• _TASK INPUTS_:
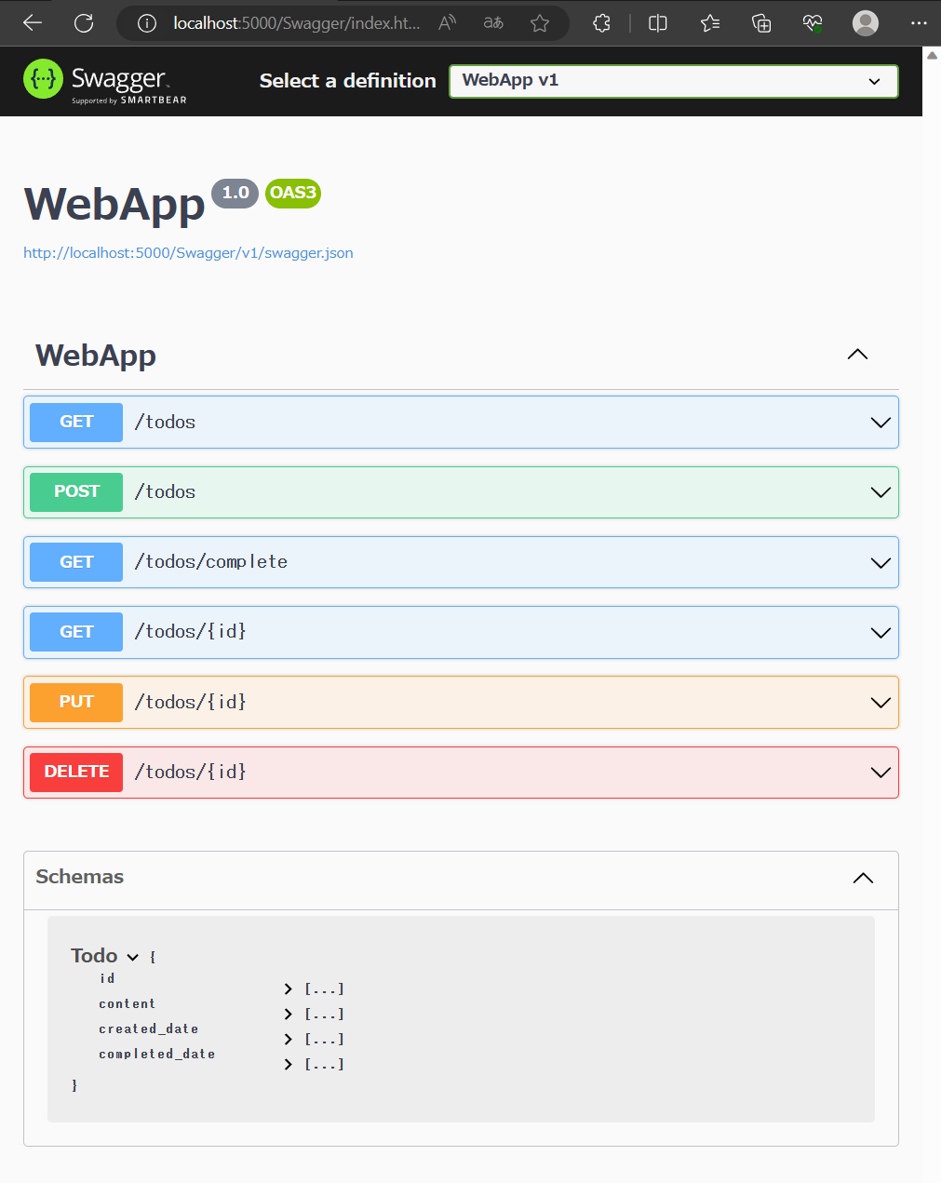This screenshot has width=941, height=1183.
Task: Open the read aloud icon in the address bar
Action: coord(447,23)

...

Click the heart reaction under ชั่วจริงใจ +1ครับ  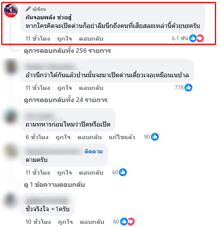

==

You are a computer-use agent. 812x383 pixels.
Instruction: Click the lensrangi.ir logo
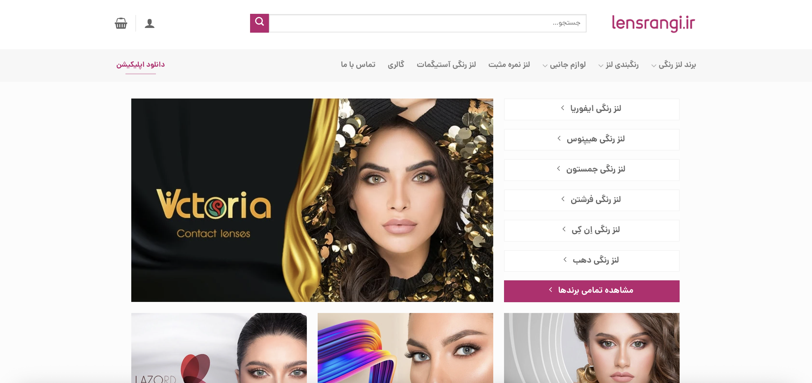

• _PROBLEM DESCRIPTION_: Copy out everything from the line containing "You are a computer-use agent. 812x383 pixels." down to the line containing "Instruction: Click the lensrangi.ir logo", with both of those lines included and nothing else.

• _ANSWER TO THIS TASK_:
You are a computer-use agent. 812x383 pixels.
Instruction: Click the lensrangi.ir logo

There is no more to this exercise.